Feedback Doesn’t Work Unless Leaders Have Empowering Beliefs: Interview with Bill Gardner, MBA
Updated: Nov 7
Bill, a friend and colleague, served as Director, Global Organization and Leader Development at Advanced Micro Devices for over 18 years before starting Noetic Outcome Consulting, his executive coaching and organization development practice.
Anna: How does your company name–Noetic Outcomes Consulting–inform how you do executive coaching and organization development?
Bill: I first picked the word “noesis” from a website that showed the various branches of philosophy. Each philosophy name was hot-linked to a brief description of the philosophy. “Noesis” description included, “True knowledge is based on academic knowledge tested through experience and completed with intuition (or influence from the gods). For my consulting practice, I wanted to combine my book knowledge & university studies with 35 years of practical experience, and add in my intuition. I did a very American thing and took a Greek noun “noesis” and applied English practice to make it an adjective “noetic” and thought I had created a new word! “Noetic Outcomes Consulting would mean that I could help organizations or executives to reach business solutions based on our combined knowledge, experience and intuition. To be perfectly honest, as a marketing concept the name allows me to explain my distinctive competence when someone asks me what it means. Later I heard from friends that Dan Brown’s historical suspense novels included a discussion of “Noetic Sciences” but I liked it nonetheless.
Anna: Of the many things that pop up in your executive coaching and organization development practice, I know that giving feedback can be a big issue. What are some of the patterns you see?
Bill: There is a very interesting pattern I discovered over the years. While I was teaching for the University of Southern Mississippi, some of my colleagues and I were doing leadership skills training as a side business. Feedback skills was a key topic we taught. We emphasized using behavioral examples, recommending specific steps, avoiding judgmental language, listening, etc. The participants seemed to appreciate the models we taught and took part in the practice exercises. But the more I followed up with the people from our courses, the more I noticed that they rarely applied the skills we taught.
Another content area we taught was Transactional Analysis (TA) in the business context. We helped people see the difference between parent to child communication vs. adult to adult communication. Ideally, you want to respond to your boss as an adult, not as a child. As a boss yourself, your want to relate to your employee as an adult, not as a parent. And of course, that involves a shift for most people.
It wasn’t until I began using the 360 degree feedback tool I use today, called The Leadership Circle, that I understood this phenomenon more clearly, and these knowledge areas came together. Whether feedback is effective or not is all about beliefs and assumptions—what I call your mental “operating system.” What’s fascinating is that the very same feedback skills we were teaching could be applied with different operating systems and have opposite effects!

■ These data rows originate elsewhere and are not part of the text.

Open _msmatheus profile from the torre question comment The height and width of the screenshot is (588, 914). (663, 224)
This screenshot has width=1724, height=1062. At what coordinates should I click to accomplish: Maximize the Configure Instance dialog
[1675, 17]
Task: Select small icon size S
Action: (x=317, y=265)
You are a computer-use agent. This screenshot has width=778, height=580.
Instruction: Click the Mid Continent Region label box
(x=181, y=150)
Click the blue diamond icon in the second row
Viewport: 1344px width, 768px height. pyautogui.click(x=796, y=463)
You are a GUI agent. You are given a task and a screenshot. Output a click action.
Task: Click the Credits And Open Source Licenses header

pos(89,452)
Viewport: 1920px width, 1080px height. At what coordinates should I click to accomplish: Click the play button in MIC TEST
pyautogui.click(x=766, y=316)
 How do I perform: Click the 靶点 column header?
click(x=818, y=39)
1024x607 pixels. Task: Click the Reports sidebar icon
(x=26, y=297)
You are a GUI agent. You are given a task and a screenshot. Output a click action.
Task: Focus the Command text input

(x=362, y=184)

Anna: Can you describe these different effects feedback can have?
Bill: I could see these contrasting operating systems in action via the The Leadership Circle 360 degree feedback tool. TLC not only lays out the positive or “creative” competencies that effective leaders demonstrate but also describes the “reactive tendencies,” or defensive mechanisms to which leaders resort.
In the creative mode, a leader uses the feedback skills—using behavioral examples, for instance–to help the team member learn and grow. The employee “hears” it this way, and moves forward in his career. In the reactive mode, another leader uses these same skills to control others; therefore, the people he manages remain fearful and their learning is blocked. Different operating systems, different outcomes. We had taught “OS1.0”–the skills of feedback under the old assumption, but “OS 2.0” brings a more empowering set of assumptions.
Anna: From an OD perspective, how is feedback influenced by the company’s culture?
Bill: I think it’s very important. So when I’m asked to work with leaders, I like to work with the senior leadership team first, survey them, and first understand whether the existing culture is more creative or reactive, what they reward and what they espouse. It will be no use introducing creative feedback competencies into a fear-based or reactive culture.
Coming from a creative perspective fits in with an adult-to-adult way of relating. Spreading a parent-to-child feedback culture is regressive, especially in today’s workplace–where the work is more complex and a leader must rely on other adults who are knowledgeable specialists you want contributing and learning optimally. In general, effective feedback should always be generative and collaborative, balance inquiry with advocacy, and create learning for both giver and receiver. If that last sentence is a person’s mental model about feedback, he/she will be more successful than if their mental model is that feedback is about being pedantic, destructive, and unilaterally controlling.